The interrogation ends soon after, and as Ahed is led out of the room, she casually grabs the sandwich she refused at the beginning of her questioning and walks out without looking back.
In the aftermath of the interrogation, some of Ahed’s family members and friends whom the interrogator threatened with arrest were taken during military raids on Nabi Salah. With B'Tselem calculating that 5,980 Palestinians, including 356 people below the age of 18, are currently being held in Israeli detention, Ahed’s interrogation video shines a light on an experience that continues to scar and shape Palestinian society and politics. It also comes at a time of growing Palestinian protest from Gaza against Israel’s long siege and a renewed campaign demanding rights for Palestinian refugees that left nearly 20 people dead and hundreds injured by Israeli live fire last week during border protests.
At the same time, Palestinians, disillusioned with their official leadership yet continuing to protest against the U.S. decision to move its embassy to Jerusalem, are hungry for examples of courage and steadfastness in confronting Israeli occupation. Bassem hopes his family’s example and Ahed’s leadership can provide a model for how Palestinian families can engage in collective struggle.
Ahed spent her sentencing like most of her pretrial hearings open to the public—chatting from the docket with the family and friends she has been cut off from, while at the same time apparently uninterested in hearing her judgment translated from Hebrew into broken Arabic.

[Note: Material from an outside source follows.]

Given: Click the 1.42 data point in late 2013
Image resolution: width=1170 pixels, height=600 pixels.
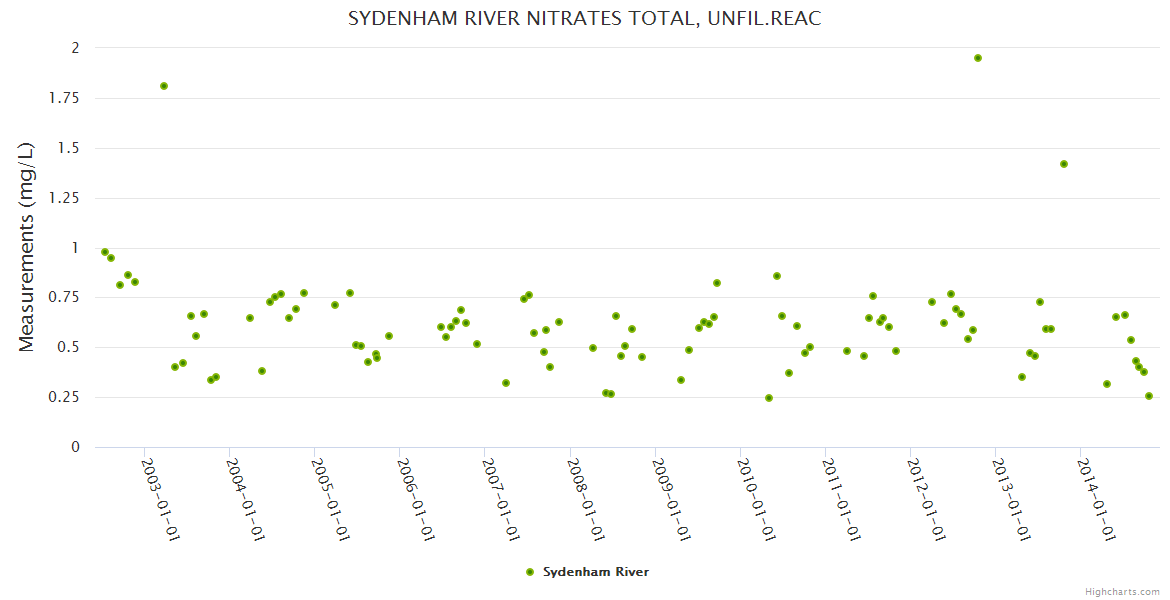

There was a similar air of disinterested defiance from Ahed’s mother, Nariman Tamimi, 30 minutes prior. Talking to her family and ignoring the formal proceedings, she begrudgingly accepted a similar plea deal to her daughter with tears in her eyes. Her crime was filming and posting her daughters’ slap of the Israeli soldier in her yard.
While Nariman was being led away, an Israeli anti-occupation activist who had been observing the trial leaned over the gallery rail and slapped the military prosecutor on the back of the neck, twice. “This is what you deserve,” she said in Hebrew.